**WORK REQUEST:**
Across the entries that follow, work out the number of lines containing the string "Label", and state it alone.

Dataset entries
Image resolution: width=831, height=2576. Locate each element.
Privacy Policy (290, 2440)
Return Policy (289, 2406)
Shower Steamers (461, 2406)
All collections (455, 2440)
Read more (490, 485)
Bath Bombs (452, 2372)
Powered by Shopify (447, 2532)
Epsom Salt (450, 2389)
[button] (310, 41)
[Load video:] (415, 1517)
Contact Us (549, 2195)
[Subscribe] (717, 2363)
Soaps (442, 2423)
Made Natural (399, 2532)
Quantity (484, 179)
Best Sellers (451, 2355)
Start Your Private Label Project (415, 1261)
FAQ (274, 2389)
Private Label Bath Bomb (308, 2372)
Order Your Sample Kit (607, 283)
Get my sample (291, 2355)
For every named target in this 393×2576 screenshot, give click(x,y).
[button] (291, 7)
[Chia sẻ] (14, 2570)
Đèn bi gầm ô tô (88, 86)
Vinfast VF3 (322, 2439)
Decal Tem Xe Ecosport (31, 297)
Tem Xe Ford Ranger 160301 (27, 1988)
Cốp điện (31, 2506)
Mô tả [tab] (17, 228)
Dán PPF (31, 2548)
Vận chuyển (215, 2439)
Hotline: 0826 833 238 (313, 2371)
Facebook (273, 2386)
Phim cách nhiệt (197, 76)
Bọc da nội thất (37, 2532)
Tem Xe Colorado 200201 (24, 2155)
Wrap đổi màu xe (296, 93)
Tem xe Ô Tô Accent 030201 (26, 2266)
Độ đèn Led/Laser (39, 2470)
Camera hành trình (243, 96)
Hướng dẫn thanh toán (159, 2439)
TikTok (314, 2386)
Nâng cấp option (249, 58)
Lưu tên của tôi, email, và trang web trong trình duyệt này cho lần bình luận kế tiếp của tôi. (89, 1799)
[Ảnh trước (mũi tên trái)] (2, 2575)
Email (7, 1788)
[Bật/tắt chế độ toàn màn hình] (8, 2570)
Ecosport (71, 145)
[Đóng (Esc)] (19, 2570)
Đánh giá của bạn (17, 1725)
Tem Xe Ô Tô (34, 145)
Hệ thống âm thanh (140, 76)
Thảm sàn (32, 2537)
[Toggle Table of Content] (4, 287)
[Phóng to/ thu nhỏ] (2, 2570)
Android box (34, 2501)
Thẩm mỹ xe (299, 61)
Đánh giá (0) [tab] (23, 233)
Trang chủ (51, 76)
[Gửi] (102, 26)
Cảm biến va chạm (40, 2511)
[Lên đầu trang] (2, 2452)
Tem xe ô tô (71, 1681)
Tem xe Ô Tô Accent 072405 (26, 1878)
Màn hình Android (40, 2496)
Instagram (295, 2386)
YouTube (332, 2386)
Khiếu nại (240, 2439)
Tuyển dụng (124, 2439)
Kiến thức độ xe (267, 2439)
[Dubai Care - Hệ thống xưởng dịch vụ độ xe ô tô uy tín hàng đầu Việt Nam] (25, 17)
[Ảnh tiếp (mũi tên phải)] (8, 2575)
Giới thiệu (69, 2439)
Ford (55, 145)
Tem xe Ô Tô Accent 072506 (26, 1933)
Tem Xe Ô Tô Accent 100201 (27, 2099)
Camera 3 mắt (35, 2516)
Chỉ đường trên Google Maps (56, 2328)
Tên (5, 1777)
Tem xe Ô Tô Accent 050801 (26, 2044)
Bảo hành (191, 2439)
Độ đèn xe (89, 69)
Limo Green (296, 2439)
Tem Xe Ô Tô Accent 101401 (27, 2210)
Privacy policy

**WRITTEN ANSWER:**
2